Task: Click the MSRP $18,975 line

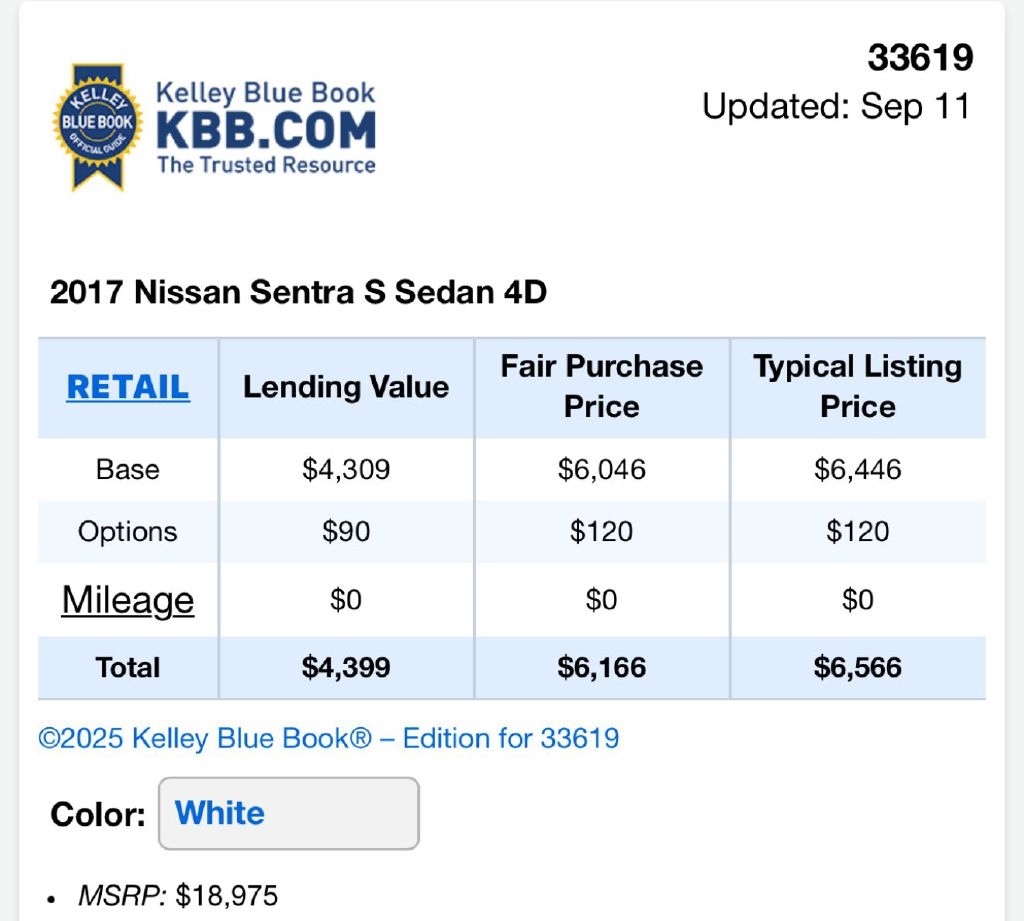Action: tap(178, 896)
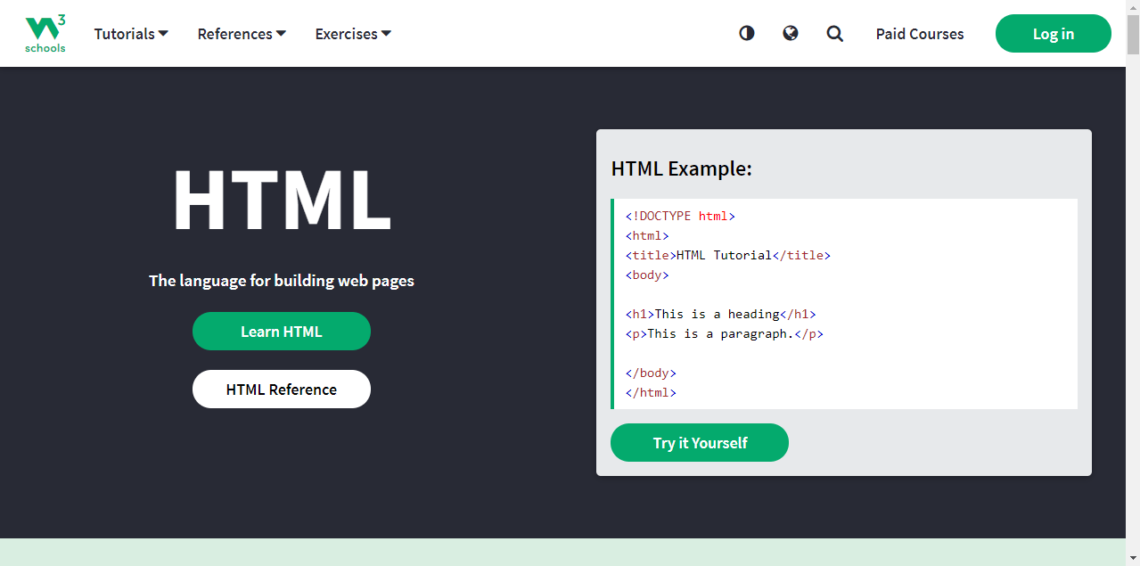The image size is (1140, 566).
Task: Click the large HTML heading
Action: tap(281, 201)
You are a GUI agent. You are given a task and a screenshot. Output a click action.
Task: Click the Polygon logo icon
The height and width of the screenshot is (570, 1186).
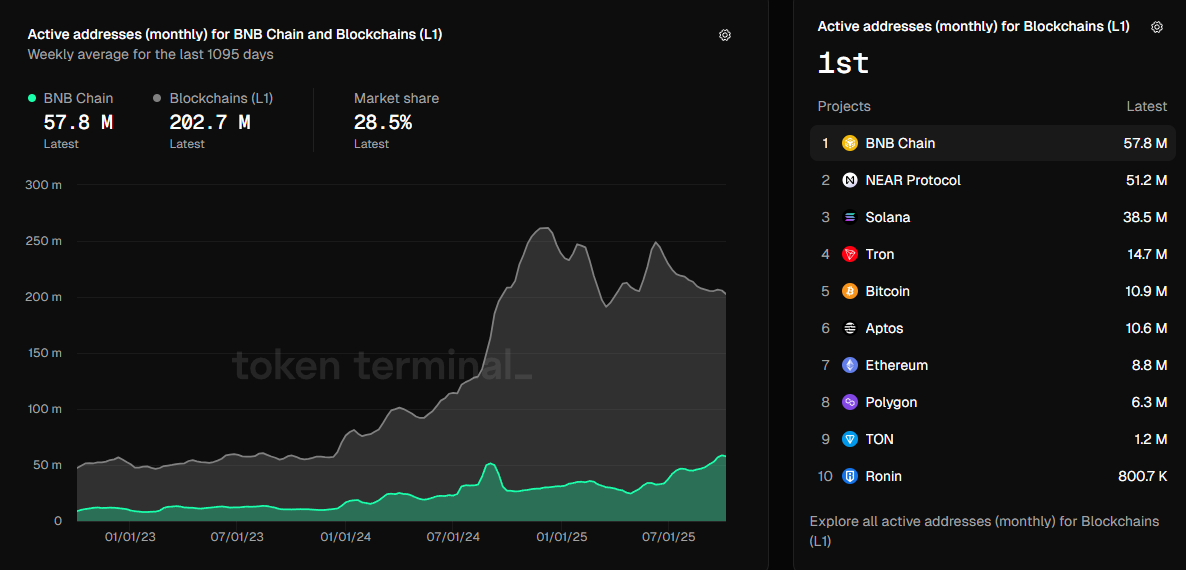point(850,402)
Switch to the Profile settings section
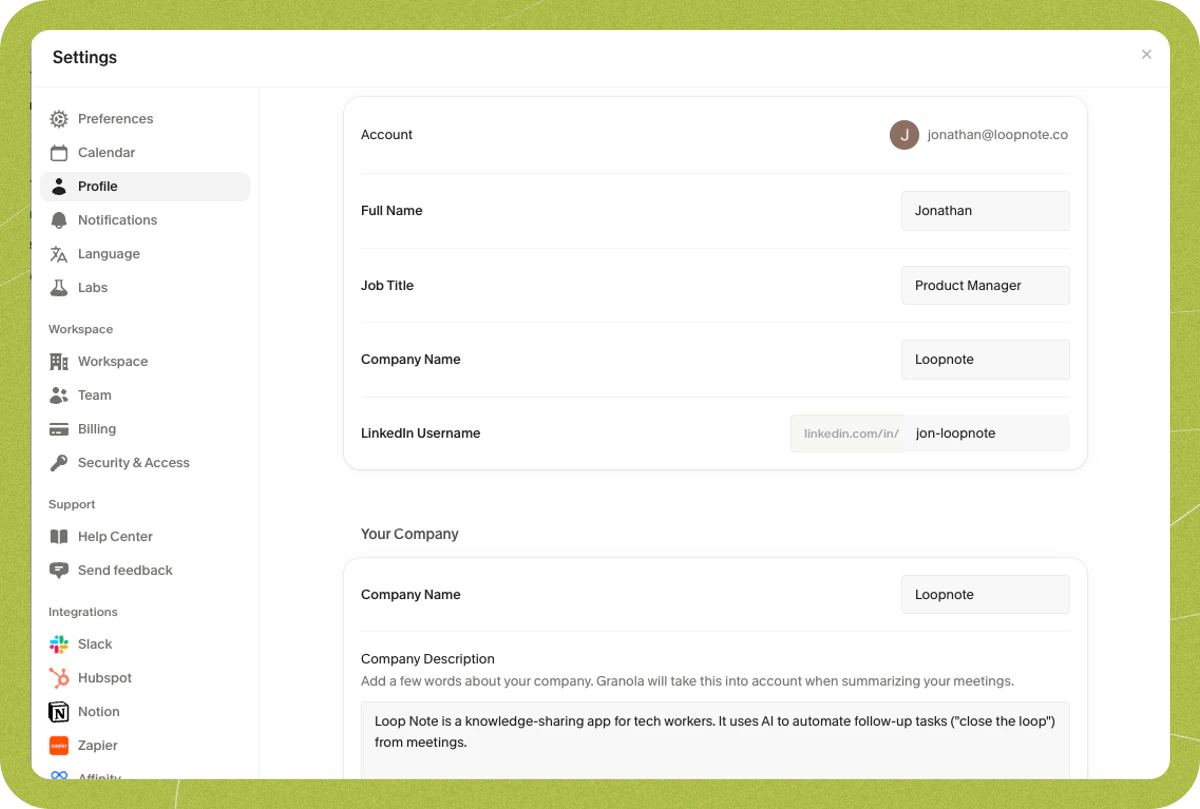The height and width of the screenshot is (809, 1200). pyautogui.click(x=145, y=187)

**What you need to do**
The whole listing should be transcribed exactly, though its pictures must be left out.

**Solved problem**
Task: Click the MSRP $18,975 line

Action: tap(178, 896)
The image size is (1140, 566).
Task: Click the large HTML heading
Action: tap(281, 201)
You are a GUI agent. You are given a task and a screenshot. Output a click action.
Task: Click the Polygon logo icon
The height and width of the screenshot is (570, 1186).
point(850,402)
Switch to the Profile settings section
The height and width of the screenshot is (809, 1200). pyautogui.click(x=145, y=187)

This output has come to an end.